Les sentiers dans la montagne
VI
TROIS HÉROS INCONNUS
Le gouvernement belge a publié l'année dernière une Réponse au Livre Blanc allemand du 10 mai 1915.
Cette «Réponse» réfute de façon péremptoire et une à une, toutes les allégations du Livre Blanc, au sujet des francs-tireurs, des agressions de la population civile et de la cruauté des femmes belges envers les prisonniers et les blessés allemands. Elle a recueilli sur les sacs et les massacres d'Andenne, de Dinant, de Louvain et d'Aerschot, un ensemble de témoignages authentiques et accablants, qui d'ores et déjà permettent à l'histoire de prononcer son verdict, avec plus de certitude que ne le ferait le plus scrupuleux jury de cours d'assises.
Des effroyables épisodes que rapportent ces récits de témoins oculaires, je ne veux retenir aujourd'hui que deux de ceux qui marquèrent le sac d'Aerschot; non qu'ils soient plus odieux ou plus cruels que les autres;—au contraire, à côté des assassinats sans excuse et des exécutions en masse d'Andenne, de Dinant, de Louvain, dont rien ne saurait dépasser l'horreur, ils semblent presque bénins;—mais je les choisis justement parce qu'ils montrent mieux qu'en ses plus grands excès la psychologie pour ainsi dire normale de l'armée allemande et ce qu'elle fait d'abominable quand elle se croit juste, modérée et humaine.
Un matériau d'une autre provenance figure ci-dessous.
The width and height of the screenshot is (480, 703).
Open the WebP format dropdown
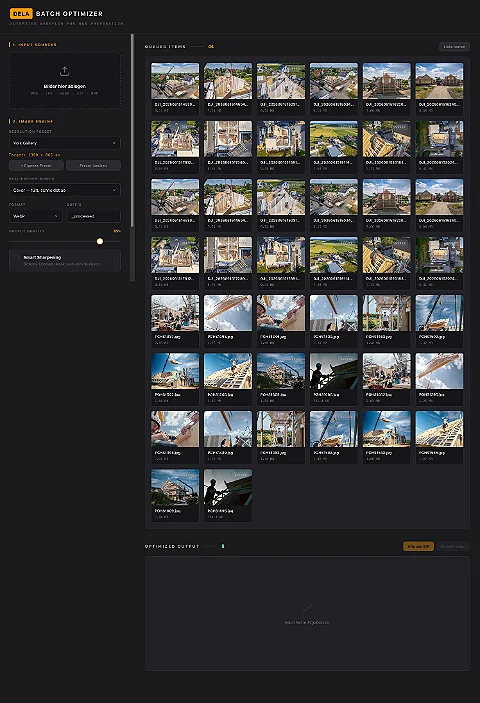coord(35,216)
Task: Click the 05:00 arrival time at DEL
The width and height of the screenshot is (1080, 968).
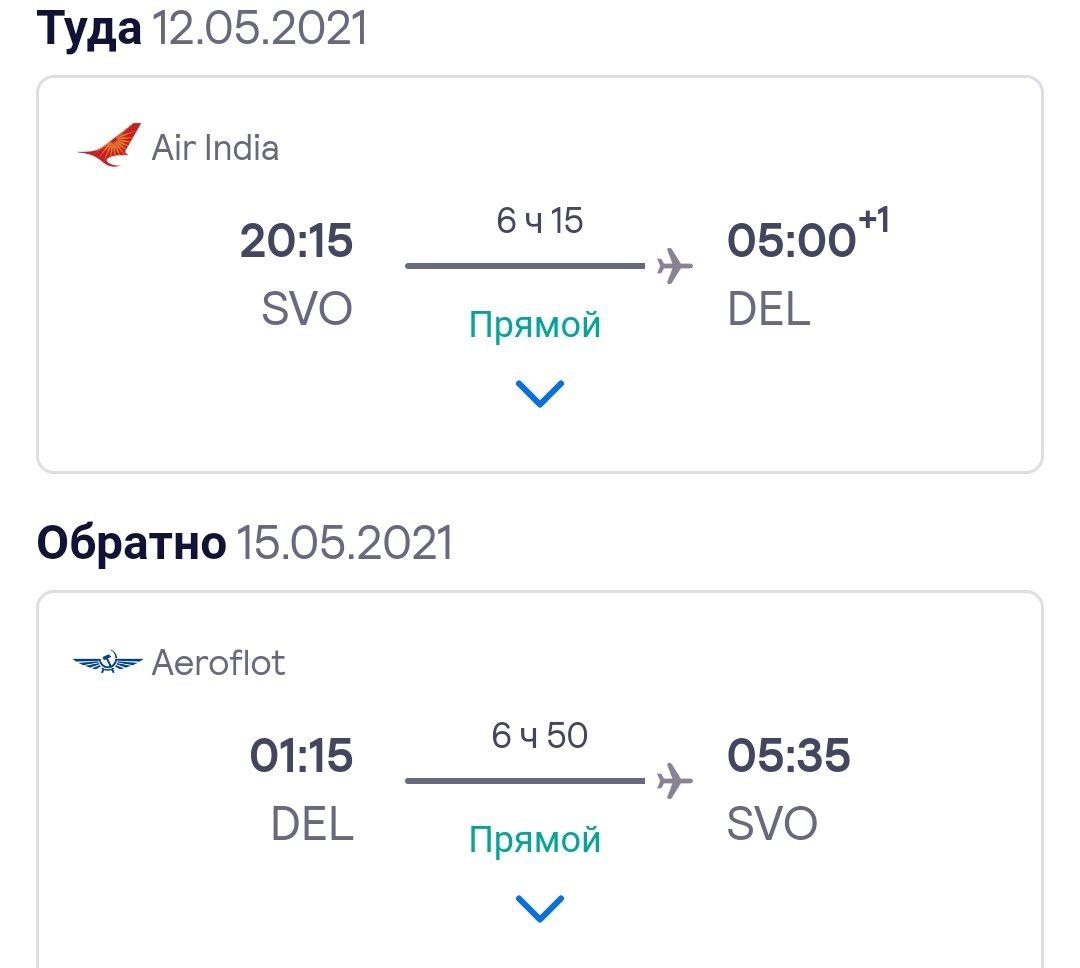Action: pyautogui.click(x=790, y=242)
Je les choisis surtout, parce qu'ils nous font voir, dans une terrible épreuve, l'admirable et touchant état d'âme d'une petite cité belge, innocente entre toutes les victimes de cette guerre, et offrent à nos méditations des traits d'héroïque et simple sacrifice, dont on n'a pas parlé et qu'il est bon de mettre en lumière, car ils sont aussi beaux que les plus beaux exemples des plus belles pages de Plutarque.
* *
Aerschot (prononcez: Arschot) était une humble et heureuse petite ville du Brabant flamand, une de ces modestes agglomérations inconnues que, comme Dixmude, à jamais regrettable et ensevelie dans le passé, personne ne visitait, parce qu'elles ne renfermaient aucun monument remarquable, mais qui n'en conservaient et n'en représentaient que mieux, du fond de leur silence et de leur isolement sans tristesse, la vie flamande dans ce qu'elle a de plus spécial, de plus intime, de plus calme, de plus recueilli, de plus amène et de plus traditionnel. Dans ces petites villes à demi campagnardes, il n'y a guère d'industrie: une ou deux malteries, une minoterie, une huilerie, une fabrique de chicorée. La vie y est presque agricole; et les gens aisés vivent du produit ou du revenu de leurs champs, de leurs prés et de leurs bois. Toute la semaine, la grand'place, dont les maisons sont cossues, plus ou moins cubiques, et virginalement blanches, à portes cochères ornées de cuivres étincelants, toute la semaine la grand'place est presque déserte et ne s'anime que le jour du marché et le dimanche matin, à l'heure de la grand'messe. En un mot, c'est la paix, l'attente des repas et du repos dans le repos, l'existence lente et facile; et peut-être le bonheur, si le bonheur consiste à être heureux dans un demi-sommeil sans ambitions qui dépassent le clocher, sans passions trop vives et sans rêves trop ardents.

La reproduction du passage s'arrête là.